EXCERPT PROVIDED:
>> Start

Eurozone Purchasing Managers Index: The Eurozone Manufacturing Purchasing Managers Index (PMI) assesses business conditions in the manufacturing sector. This index is an indicator that is followed closely because the manufacturing sector represents nearly a quarter of total Eurozone GDP. It is believed to be a good reflection of business conditions and the well-being of the economy. Values above 50 signal an expected increase of business activity and values below 50 indicate an expected deterioration.

Source: FX Words

 

F

Full Employment: Full employment is when all available labor resources are in use in the most economically efficient way. It combines the highest numbers of skilled and unskilled labor that can be employed at any time. Any remaining unemployment would be comprised of workers and companies in transition.

Source: Investopedia

Federal Funds Rate: The interest rate at which a depository institution lends immediately available funds (balances at the Federal Reserve) to another depository institution overnight. Note: The federal funds rate is often confused with the discount rate, which is the interest rate the Federal Reserve charges on loans directly from the Federal Reserve Bank. But they are not the same.

Source: Investopedia, Investing Answers

Federal Open Market Committee (FOMC): The branch under the Federal Reserve system that determines interest rates as well as growth or expansion of the money supply in the U.S. Members include seven board of governors and five reserve bank presidents. They typically meet eight times a year.

Source: Investopedia, Wikipedia

Federal Reserve Board: The governing body of the Federal Reserve is made up of seven individuals. The governing board members are appointed by the President of the United States and must be confirmed by the Senate. A full term length is 14 years, and one term begins every two years. A member who serves a full term may not be reappointed but a member who completes an unexpired portion of a term may be reappointed.

Sources: Investopedia, Federal Reserve

Federal Reserve Chairman: The chairman of the Federal Reserve Board is appointed by the president and approved by the U.S. Senate. The board is the governing body of the Federal Reserve System, which sets policy for discount rates, reserve requirements and other key economic decisions.

Source: Investopedia

Fiat Currency: legal tender that is not backed by a physical commodity such as gold or silver. The relationship between supply and demand determines the value of fiat currency. Since fiat currency is not linked to a physical commodity, it can become worthless due to inflation. If faith is lost in a nation’s paper currency, then the money ceases to hold value.

Source: Investopedia.com

Financial Contagion: A term that refers to the spread of market disturbances from one country to another. This can be observed by following movements in stock prices, bond spreads, currency exchange rates and capital flows.

(Source: Wikipedia, Investopedia)

>> End

DATA SHOWN:
>> Start

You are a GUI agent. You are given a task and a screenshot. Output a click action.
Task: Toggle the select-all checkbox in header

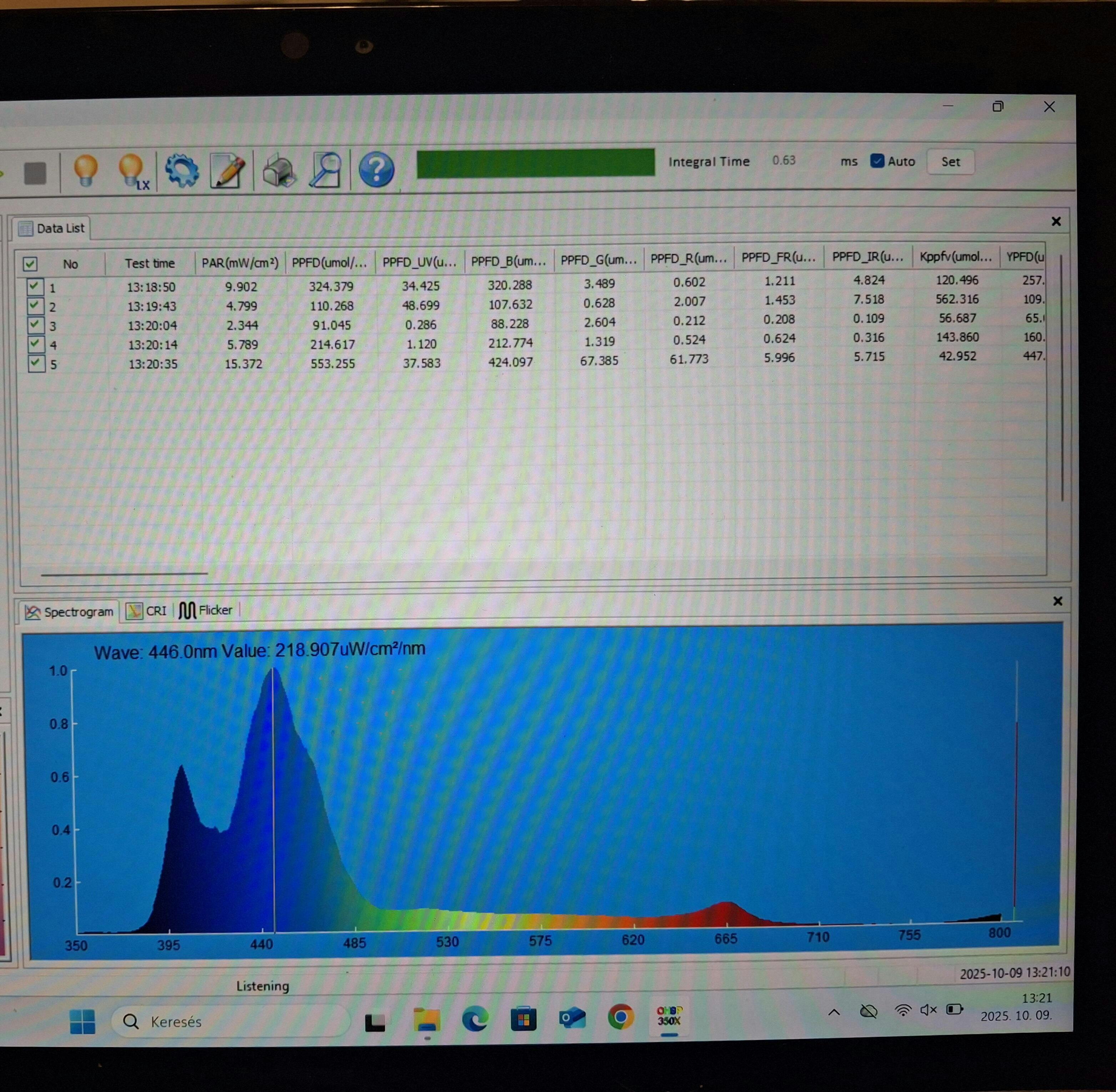click(30, 264)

>> End

SET EXERCISE: In the finance glossary above, transcribe the part that opens with the words containing "Federal Funds Rate: The" and closes with "not the same.".

FULL SOLUTION:
Federal Funds Rate: The interest rate at which a depository institution lends immediately available funds (balances at the Federal Reserve) to another depository institution overnight. Note: The federal funds rate is often confused with the discount rate, which is the interest rate the Federal Reserve charges on loans directly from the Federal Reserve Bank. But they are not the same.